Work to complete: Return only the lines of the listing below that run from the line with "This screenshot has" through the line with "462x327 pixels. At", both ends included, exactly as written.

Raw data:
•••••

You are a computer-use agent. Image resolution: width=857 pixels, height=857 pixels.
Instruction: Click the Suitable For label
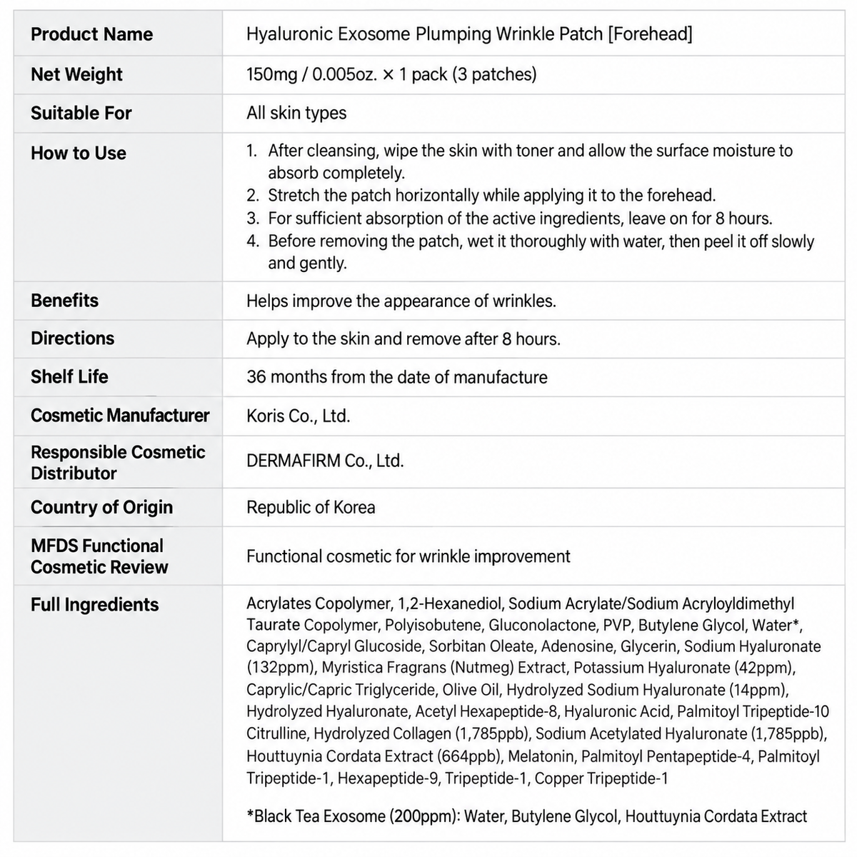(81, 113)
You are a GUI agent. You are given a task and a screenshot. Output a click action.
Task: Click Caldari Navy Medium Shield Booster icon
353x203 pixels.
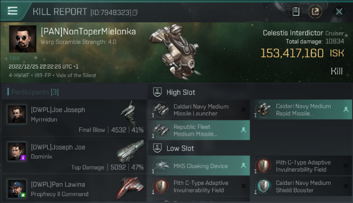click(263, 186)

•••••

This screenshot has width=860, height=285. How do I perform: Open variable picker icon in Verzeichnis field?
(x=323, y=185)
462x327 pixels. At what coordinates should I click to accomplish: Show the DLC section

•••••

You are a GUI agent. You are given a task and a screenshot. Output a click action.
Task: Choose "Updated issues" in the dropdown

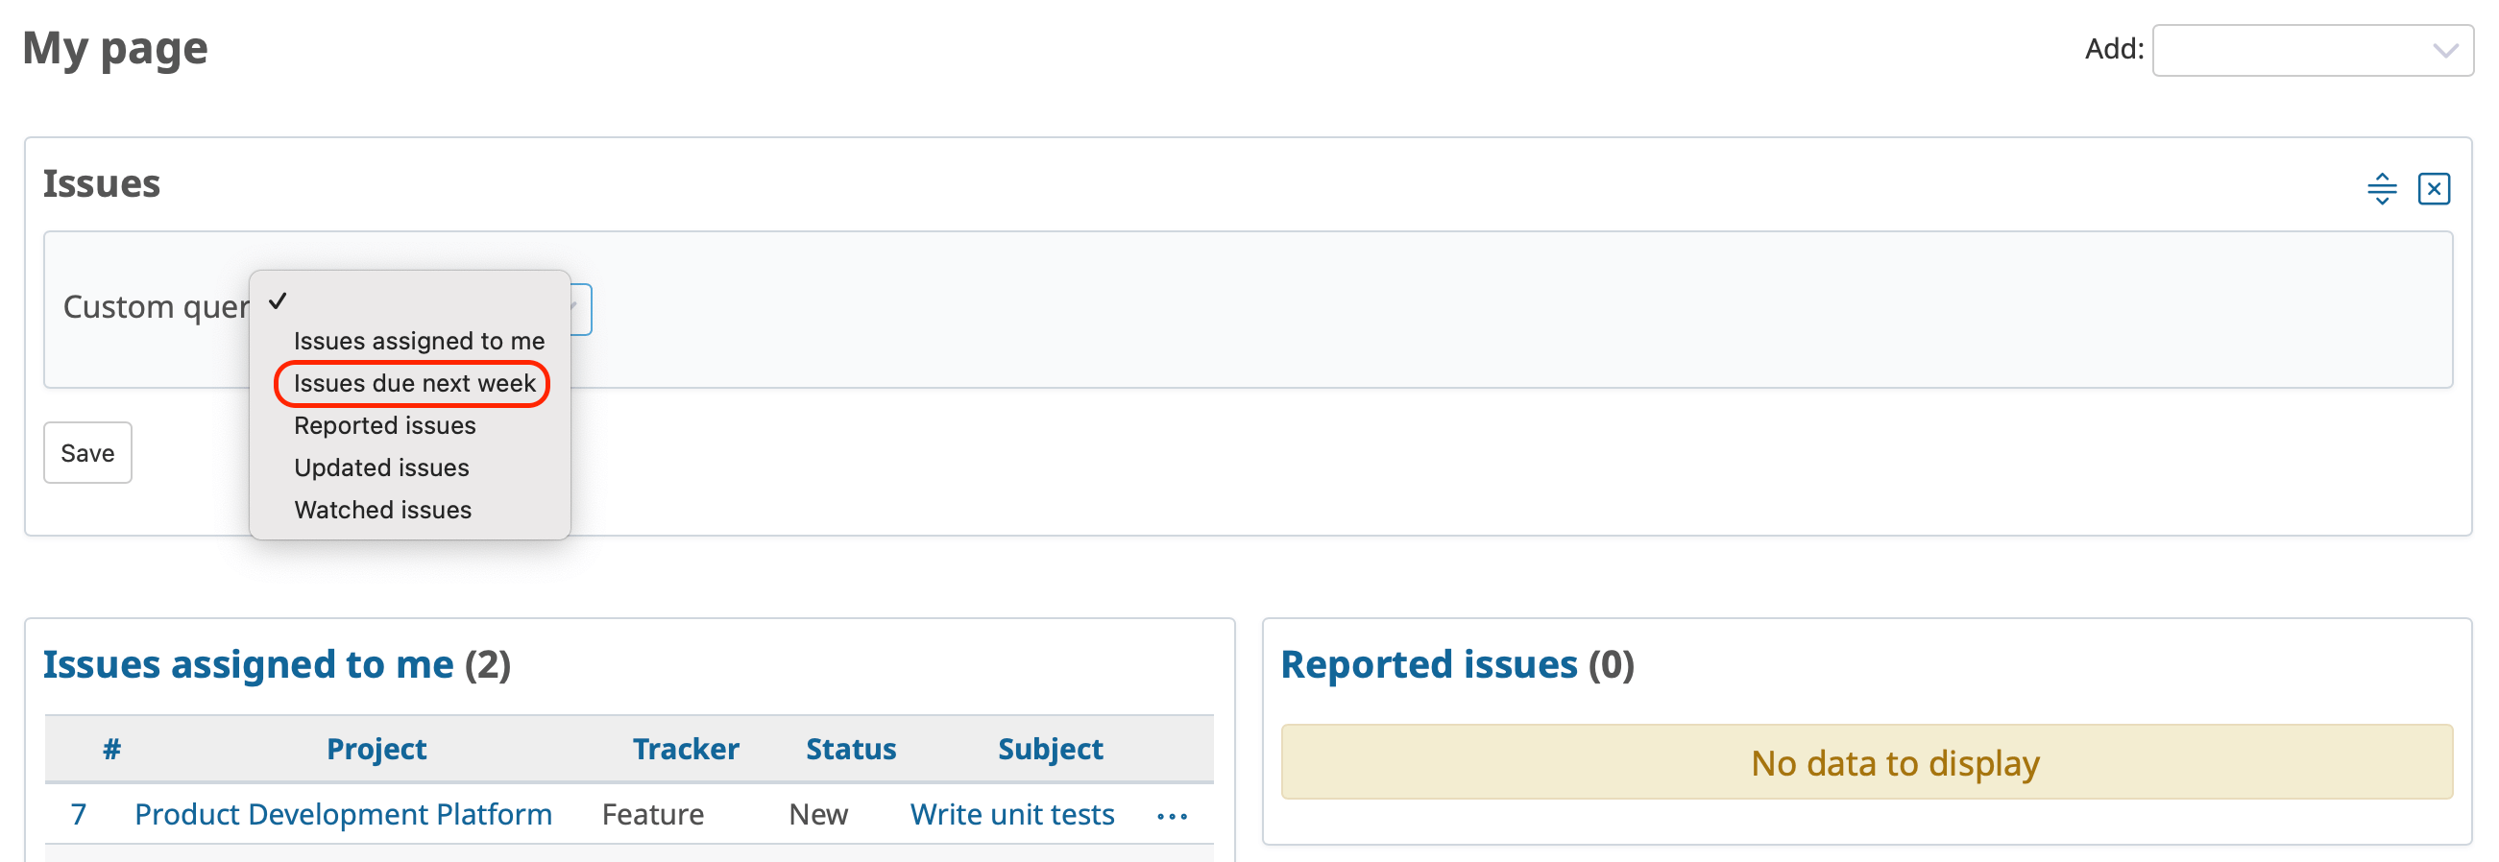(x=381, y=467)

•••••

Finished exercise:
This screenshot has width=860, height=285. How do I perform: Open variable picker icon in Verzeichnis field?
(x=323, y=185)
462x327 pixels. At what coordinates should I click to accomplish: Show the DLC section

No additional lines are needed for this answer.